Radar applications are becoming more diverse and commercialization is accelerating due to significant advances in digital and RF/microwave technologies. Today, there are numerous radar applications from traditional defense and surveillance1 to automotive radar for driver assistance2 to biomedical radar for imaging, monitoring and treatment.3 For all of these applications, the competitive environment demands rapid cycles of design, system integration, prototyping and testing.
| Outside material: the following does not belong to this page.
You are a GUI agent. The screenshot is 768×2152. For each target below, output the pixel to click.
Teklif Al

An emerging area of development in cellular communication systems, for example, is focused on the issue of localization for handsets. Due to the FCC’s E911 initiative in 2004, accurate localization techniques for use in emergency calls and mobile applications have been researched extensively. One of the techniques employs time difference of arrival (TDoA) from multiple nearby base stations to obtain accurate location information. Many of the principles used in passive radar systems are applied to this application as well. The challenge is that the localization algorithms must work with RF front ends designed with requirements and capabilities that are very different from radar systems. An LTE standard compliant front end has limited resources for signal processing and variations in operating environment such as indoor and outdoor environments.4
Radar is used to detect and/or track target objects and their attributes such as range, speed and other information obtained through signals at RF and microwave frequencies. The broad classes of radar systems are active and passive (see Figure 1). Passive radar systems use non-cooperative source(s) of illumination, such as a target’s emitted signals, broadcast signals or cellular communication signals, to obtain information about the target. Since radar performance relies on the sensing capabilities of the receiver, significant innovations have been made in areas such as phased array antennas, digital beamforming, detection algorithms and source separation algorithms. Active radar uses cooperative sources of illumination by generating its own signal(s) to illuminate the target. Within the class of active radar, there is monostatic radar where the signal source is collocated with the receiver and multistatic radar where there are two or more receiver locations.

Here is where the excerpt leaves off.